**OBJECTIVE:**
Pick out every line in the rows below that contains the string "height", treating case as significant.

[begin DATASET]

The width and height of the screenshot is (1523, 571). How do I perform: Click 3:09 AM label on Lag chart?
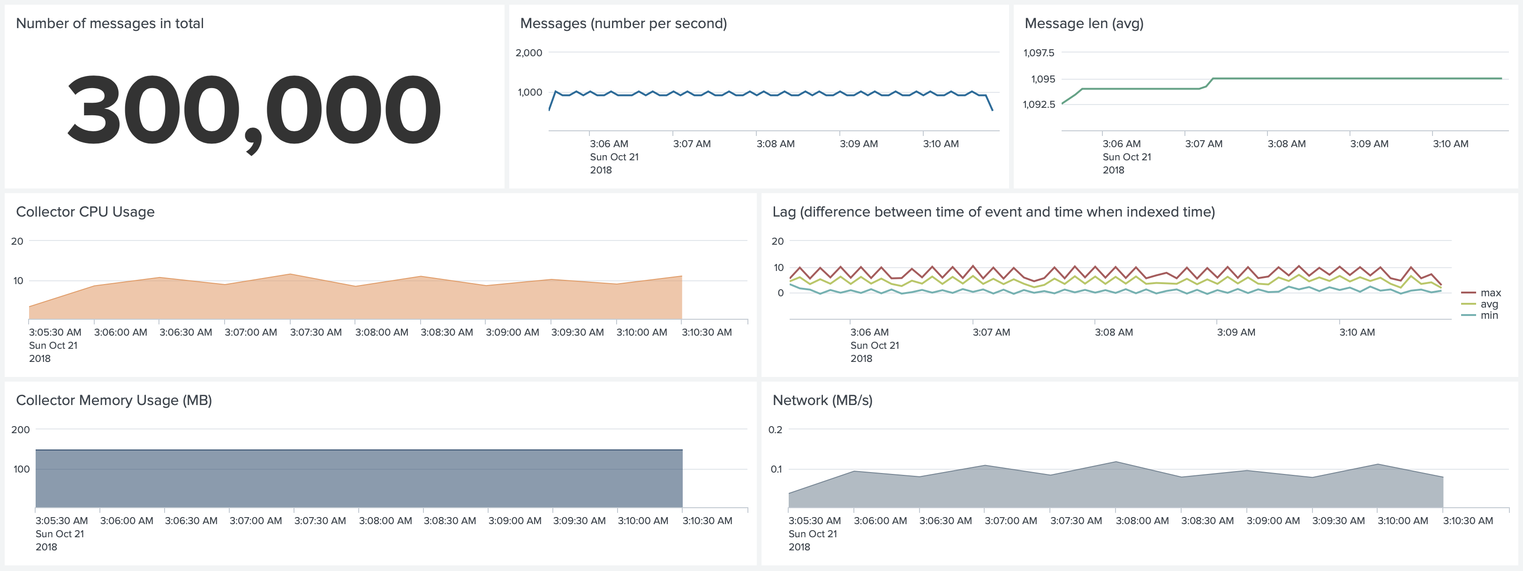pos(1236,332)
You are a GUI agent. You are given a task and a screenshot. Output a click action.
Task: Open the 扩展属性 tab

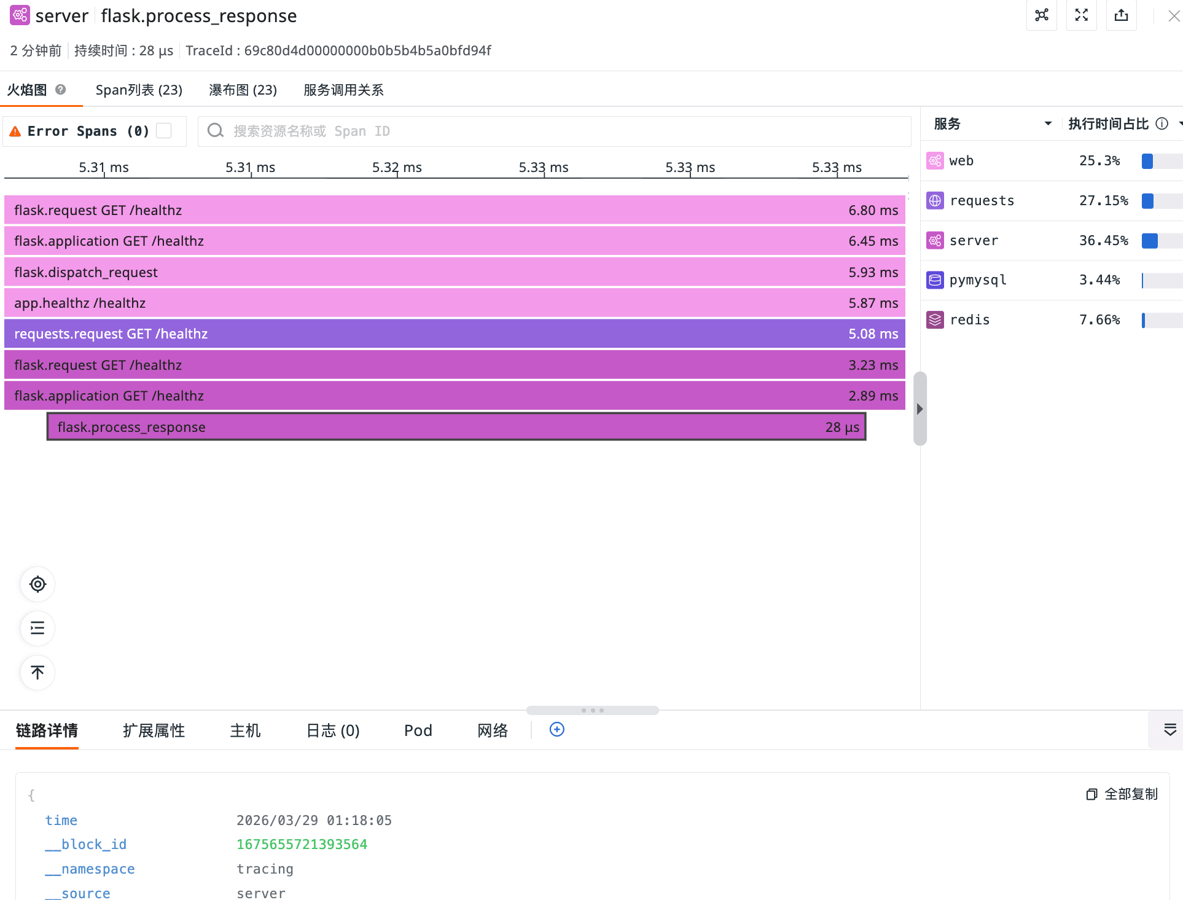coord(154,730)
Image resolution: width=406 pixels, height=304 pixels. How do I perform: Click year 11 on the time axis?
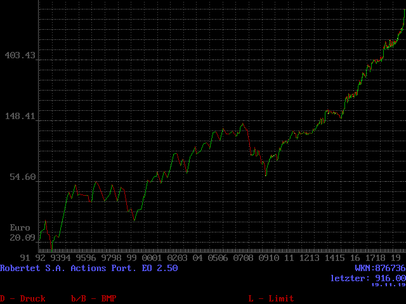click(x=289, y=258)
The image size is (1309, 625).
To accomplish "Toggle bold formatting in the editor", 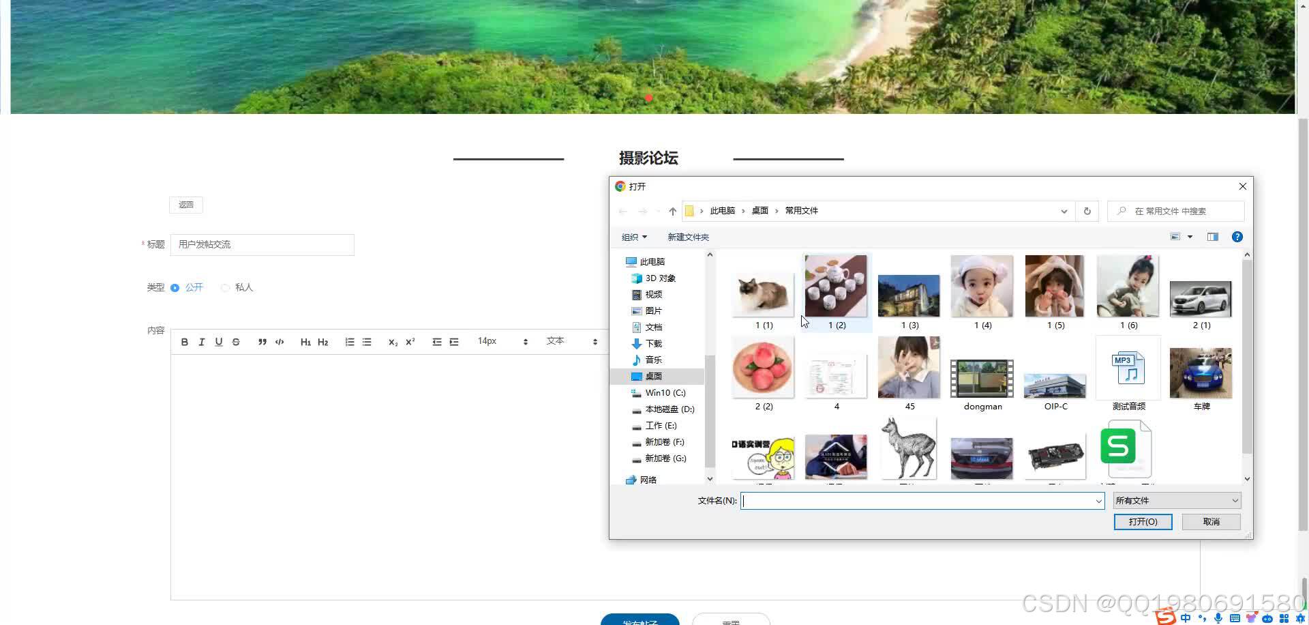I will click(184, 341).
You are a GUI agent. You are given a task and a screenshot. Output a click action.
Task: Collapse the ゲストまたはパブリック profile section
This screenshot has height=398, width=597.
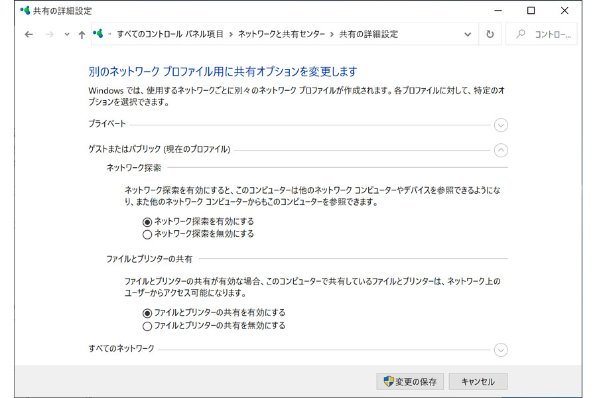[x=501, y=151]
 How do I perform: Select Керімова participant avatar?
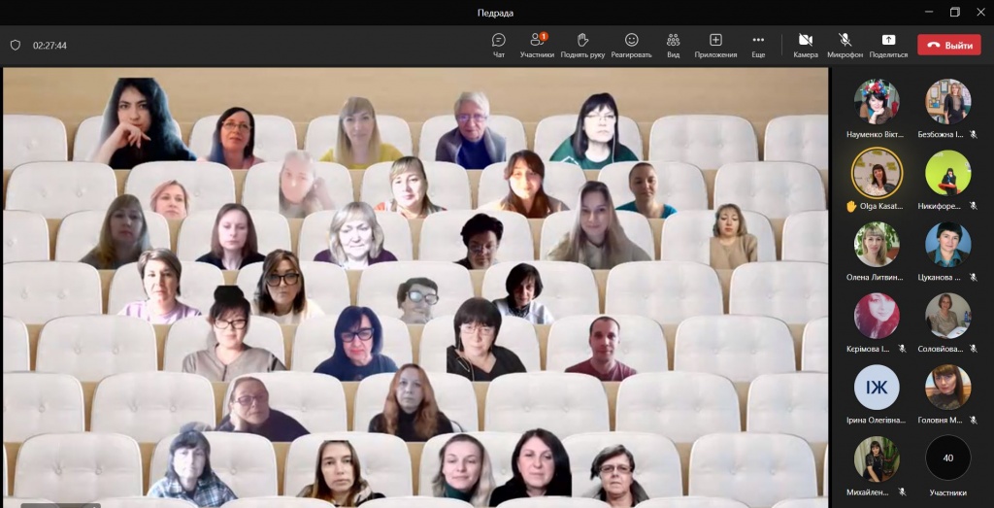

[end DATASET]

**WRITTEN SOLUTION:**
The width and height of the screenshot is (1523, 571). How do I perform: Click 3:09 AM label on Lag chart?
Image resolution: width=406 pixels, height=304 pixels. How do I perform: Click year 11 on the time axis?
This screenshot has height=398, width=597.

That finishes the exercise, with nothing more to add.